If the Congress shuts the door on Zelaya's return, will the accord hold? The Honduran accord highlights elements needed to end the crisis. It calls for creating a government of national unity, a truth commission and a verification team that would include former Chilean President Ricardo Lagos and U.S. Labor Secretary Hilda Solis.
It also calls for the international community to support fully the Nov. 29 presidential election. It seeks to end the economic sanctions and visa denials that have hurt U.S. and Honduran businesses and trade and made a poor country even poorer.

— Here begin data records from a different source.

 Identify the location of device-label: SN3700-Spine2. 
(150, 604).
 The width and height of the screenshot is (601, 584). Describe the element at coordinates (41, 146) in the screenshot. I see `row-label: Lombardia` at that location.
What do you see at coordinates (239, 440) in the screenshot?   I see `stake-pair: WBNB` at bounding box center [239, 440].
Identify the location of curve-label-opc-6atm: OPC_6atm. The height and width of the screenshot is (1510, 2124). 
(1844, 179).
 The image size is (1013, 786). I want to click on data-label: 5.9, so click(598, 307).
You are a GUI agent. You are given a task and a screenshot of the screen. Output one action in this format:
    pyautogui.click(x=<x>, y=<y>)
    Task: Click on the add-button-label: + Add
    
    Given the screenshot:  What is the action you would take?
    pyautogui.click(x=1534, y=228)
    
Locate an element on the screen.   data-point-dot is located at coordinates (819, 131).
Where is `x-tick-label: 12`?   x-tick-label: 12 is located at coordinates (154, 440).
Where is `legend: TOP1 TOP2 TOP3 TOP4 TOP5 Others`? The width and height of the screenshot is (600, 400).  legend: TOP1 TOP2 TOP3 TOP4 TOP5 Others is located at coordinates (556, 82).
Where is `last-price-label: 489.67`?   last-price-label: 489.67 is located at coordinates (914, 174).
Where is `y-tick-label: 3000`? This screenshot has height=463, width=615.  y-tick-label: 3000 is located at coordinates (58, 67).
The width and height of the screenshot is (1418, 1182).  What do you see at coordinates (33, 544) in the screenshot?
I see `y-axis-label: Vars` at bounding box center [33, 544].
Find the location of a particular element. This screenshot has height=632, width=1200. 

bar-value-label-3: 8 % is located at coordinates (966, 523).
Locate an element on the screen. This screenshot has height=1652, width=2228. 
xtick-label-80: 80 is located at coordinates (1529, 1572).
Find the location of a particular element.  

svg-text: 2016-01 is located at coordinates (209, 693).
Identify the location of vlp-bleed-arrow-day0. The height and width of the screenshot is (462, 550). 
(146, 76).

It also gives hope that the United States will stop alienating its many Honduran friends who feel that expelling Zelaya, a Hugo Chavez wannabee, was not only warranted but necessary to save their constitution.
Sadly, Honduras suffers an excess of outside players eager to score cheap points. Venezuela's Chavez wants Honduras to remain a festering political sore -- making it all the easier for Zelaya to move the unsettled nation into Latin America's anti-U.S. camp. Word on the Honduran street is that "stimulus" money from Chavez is chasing congressional pockets. A vote for Zelaya's return could be quite lucrative.
The OAS, under Secretary-General Miguel Insulza, aims to show it has the multilateral muscle to put even errant presidents back into power. (Yet, to the chagrin of genuine democracy lovers, the OAS dithers when a Daniel Ortega in Nicaragua or a Chavez in Venezuela guts democratic practices, discards constitutional guarantees and consolidates power.)
As for the United States, the administration wants to shift its focus to the Nov. 29 elections. It appears to be banking on Zelaya's return to office but wants Hondurans to take ownership of the issues.
Secretary of State Hillary Clinton hailed the accord as a triumph of "negotiation and dialogue" and promised to back the coming elections.
But what happens if the Honduran Congress balks and Zelaya cries foul? Will the administration reverse course and ignore the electoral results?
The ball is plainly in Honduras' court. A deal has been signed. There is no room for backsliding by Micheletti or Zelaya -- or by the White House and State Department for that matter.
For the moment, hold the applause.
Ray Walser, Ph.D. , is Senior Policy Analyst for Latin America in the Douglas and Sarah Allison Center for Foreign Policy Studies.